How to find string similar to 2 other strings (in terms of Levenshtein distance)?

Question

Let's say I have 2 strings which is pretty similar. I want to find other string which is close to s1 and s2 in terms of Levenshtein distance.

import Levenshtein
s1 = 'aaabbbccc'
s2 = 'abacbbbccde'
dist = Levenshtein.distance(s1, s2)
print(dist)
mid_str = get_avg_string(s1, s2)

What can be effective implementation of function:

def get_avg_string(s1, s2):
    return ''

I need that this variables:

sum_lev = Levenshtein.distance(s1, mid_str) + Levenshtein.distance(s2, mid_str)
diff_lev = abs(Levenshtein.distance(s1, mid_str) - Levenshtein.distance(s2, mid_str)

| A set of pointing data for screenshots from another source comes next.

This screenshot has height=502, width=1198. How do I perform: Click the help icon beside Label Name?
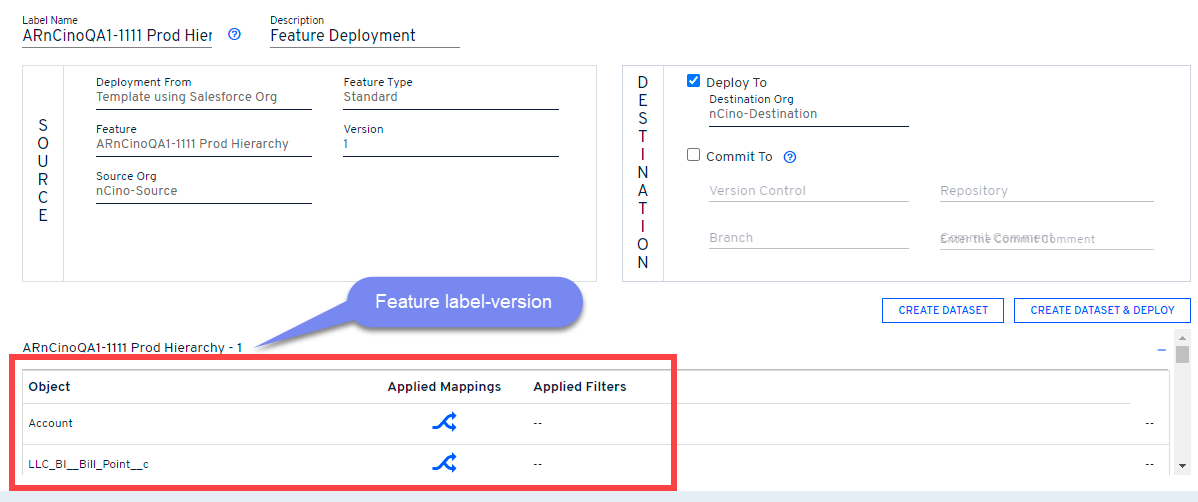[x=235, y=34]
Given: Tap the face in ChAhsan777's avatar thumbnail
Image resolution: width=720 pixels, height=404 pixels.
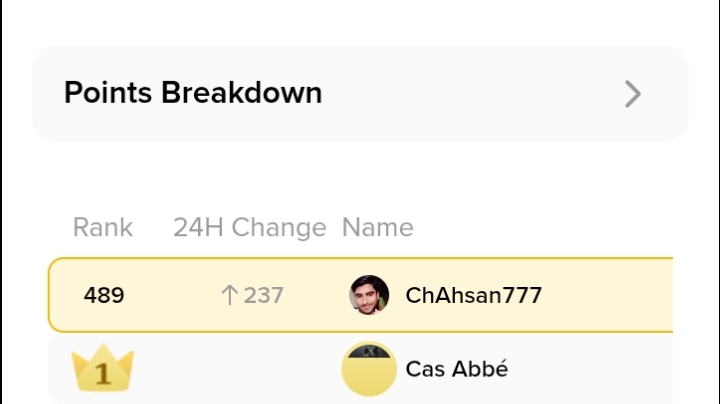Looking at the screenshot, I should click(x=370, y=292).
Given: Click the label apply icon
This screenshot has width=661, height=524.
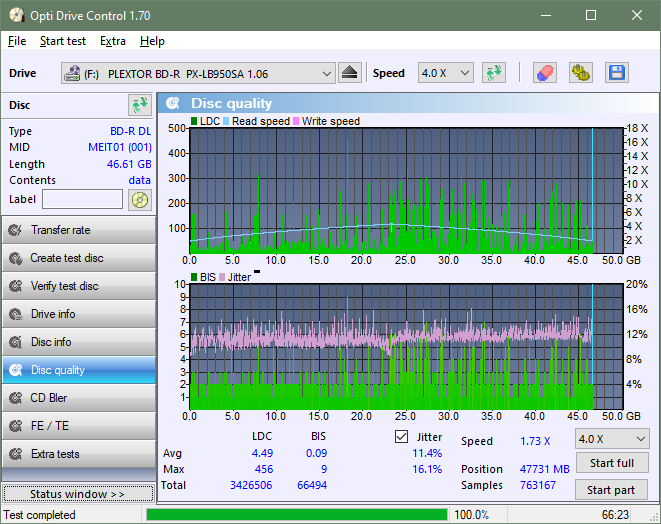Looking at the screenshot, I should [139, 199].
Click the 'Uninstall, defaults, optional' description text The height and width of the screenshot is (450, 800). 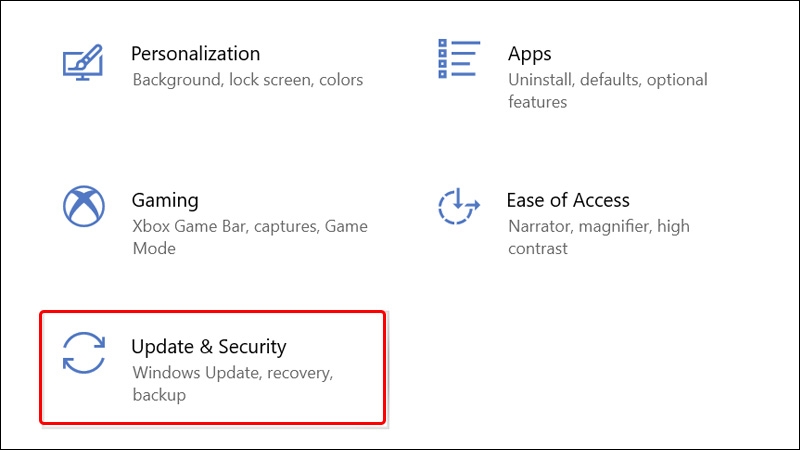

to be minimal (I think sum_lev will be equal to dist and diff_lev <= 1).

Answer 1

Here is the code which returns list of all strings between s1 and s2. So you can choose the one in the middle.

def get_all_avg_strings(s1, s2):
    import Levenshtein
    dist = Levenshtein.distance(s1, s2)
    s1_new = s1
    intermediate_strings = [s1_new]
    for i in range(dist):
        e = Levenshtein.editops(s1_new, s2)
        s1_new = Levenshtein.apply_edit(e[:1], s1_new, s2)
        intermediate_strings.append(s1_new)
    check = Levenshtein.distance(s2, s1_new)
    if check != 0:
        print('Some error here!')
        exit()
    return intermediate_strings[1:-1]

Then you can create the requested function as:

def get_avg_string(s1, s2):
    avg = get_all_avg_strings(s1, s2)
    if len(avg) > 0:
        s = avg[len(avg) // 2]
    else:
        s = s1
    return s

Answer 2

This is not a solution, but a very basic idea to finding a string that is close to two strings:

import Levenshtein

s1 = 'aaabbbccc'
s2 = 'abacbbbccde'

dist = Levenshtein.distance(s1, s2)
print(dist)

def get_avg_string(s1, s2):
    s2, s1 = sorted([s1, s2], key=len)
    s3 = ''.join(a if i & 1 else b for i, (a, b) in enumerate(zip(s1, s2)))
    return s3

mid_str = get_avg_string(s1, s2)

print(Levenshtein.distance(s1, mid_str))
print(Levenshtein.distance(s2, mid_str))

Output:

4
2
3

---

Explaining the function

def get_avg_string(s1, s2):
    s2, s1 = sorted([s1, s2], key=len)
    s3 = ''.join(a if i & 1 else b for i, (a, b) in enumerate(zip(s1, s2)))
    return s3

The loop

for i, (a, b) in enumerate(zip(s1, s2))

will iterate through strings s1 and s2 in parallel using the zip() method, along with the index of each iteration with the enumerate() method.

The condition

a if i & 1 else b

will take the part from s1, a, if the index is odd (if & 1 returns 1 rather than 0), else the part from s2, b.

I used

s2, s1 = sorted([s1, s2], key=len)

to make the line below it take the first character from the longest string.

Answer 3

This is not a solution but something to start with; an immediate improvement would be on function eq_len_strings that is equalizing the strings to the right; also you can take sub-strings of s1 on s2 to create your first mid-string (since this helps reduce the Levenshtein distance) and then just fill the _ with any character on your alphabet as search_mid_string does.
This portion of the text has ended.